▶ [TO DO]
(1) According to the jobsub options text, what is the --group option needed for?
(2) Print the part of the jobsub options text starting with "The URL https://fifebatch.fnal.gov:8443/jobsub/acctgroups/" and going on through "supported using --resource-provides.".

Absolutely Needed Options: --group and --resource-provides¶
Accounting group option --group¶
This is needed for authorization in the Fermilab VOMS.
The URL https://fifebatch.fnal.gov:8443/jobsub/acctgroups/ shows which groups are currently supported
URL output on 5/31/18:
admx annie argoneut captmnv cdf cdms chips coupp darkside des dune dzero fermilab genie gm2 icarus lar1 lar1nd lariat lsst marsaccel marsgm2 marslbne marsmu2e minerva miniboone minos mu2e next numix noble nova patriot sbnd seaquest test uboone
Steering jobs with --resource-provides¶
- This information is specific to SERVER https://fifebatch.fnal.gov:8443 as of June 2014
- all slots on fifebatch are grid slots, there are no local batch. The -g flag is on by default
- steering to quota slots, opportunistic slots, offsite, fermigrid and amazon is supported using --resource-provides.

▶ [DATASET]
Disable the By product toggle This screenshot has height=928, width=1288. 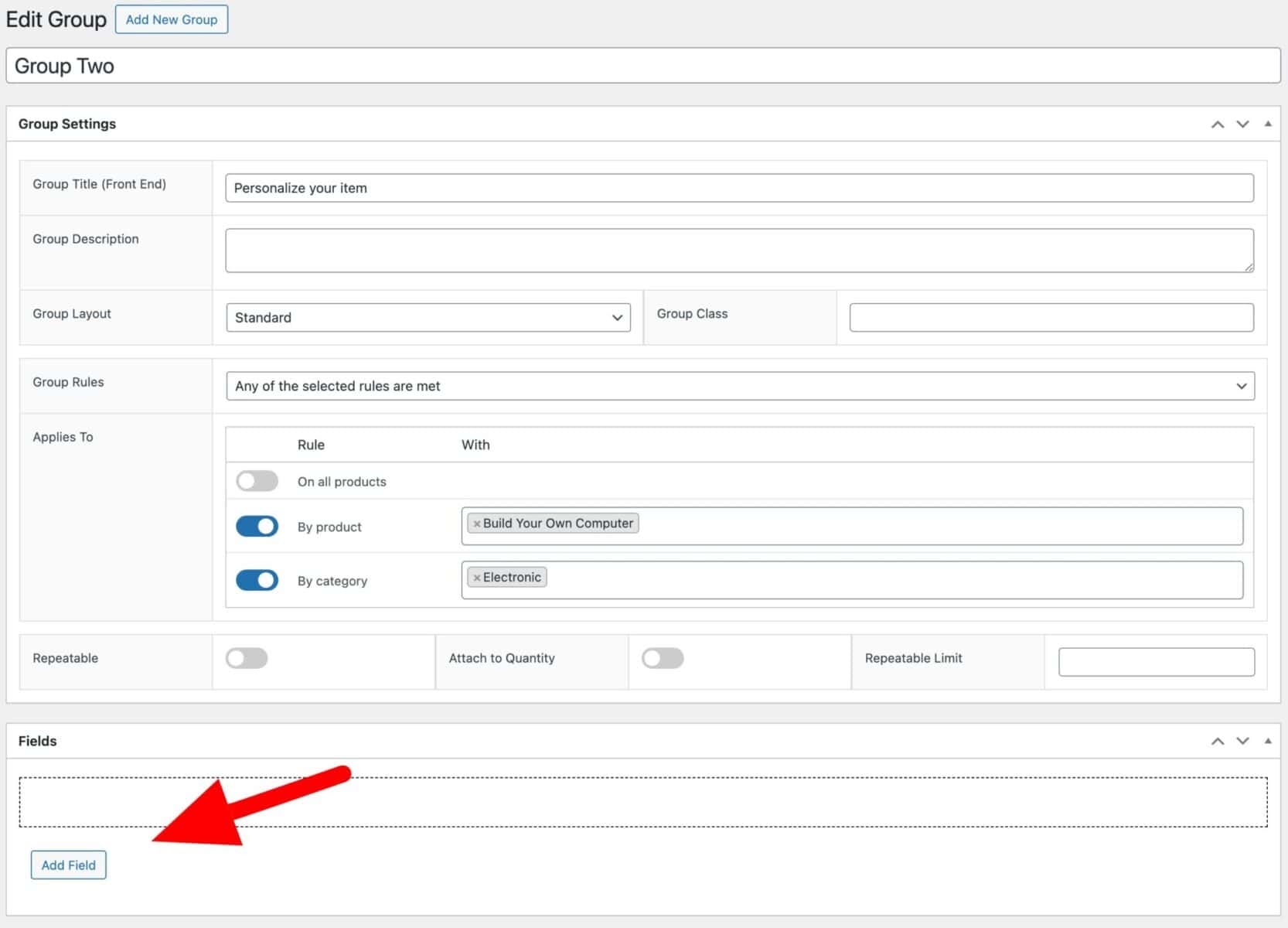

* * *

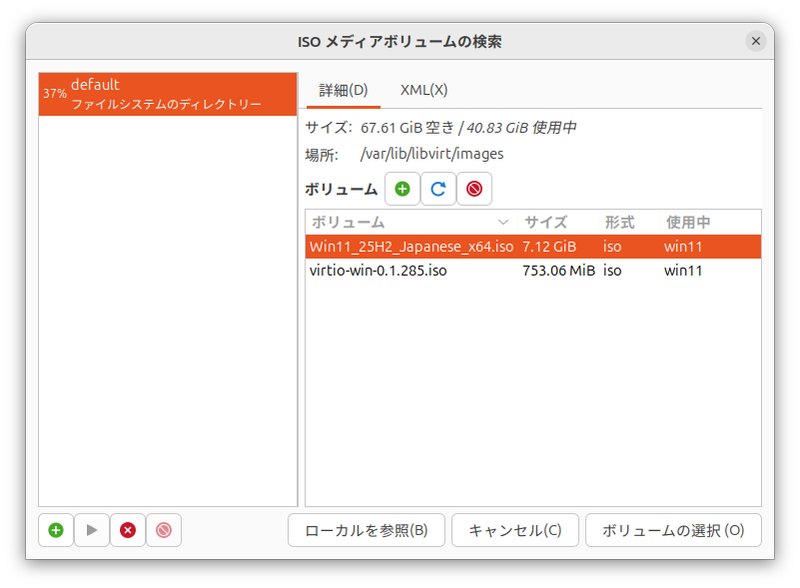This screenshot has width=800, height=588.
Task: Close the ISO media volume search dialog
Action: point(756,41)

▶ [ANSWERS]
(1) Authorization in the Fermilab VOMS.

(2)
The URL https://fifebatch.fnal.gov:8443/jobsub/acctgroups/ shows which groups are currently supported
URL output on 5/31/18:
admx annie argoneut captmnv cdf cdms chips coupp darkside des dune dzero fermilab genie gm2 icarus lar1 lar1nd lariat lsst marsaccel marsgm2 marslbne marsmu2e minerva miniboone minos mu2e next numix noble nova patriot sbnd seaquest test uboone
Steering jobs with --resource-provides¶
- This information is specific to SERVER https://fifebatch.fnal.gov:8443 as of June 2014
- all slots on fifebatch are grid slots, there are no local batch. The -g flag is on by default
- steering to quota slots, opportunistic slots, offsite, fermigrid and amazon is supported using --resource-provides.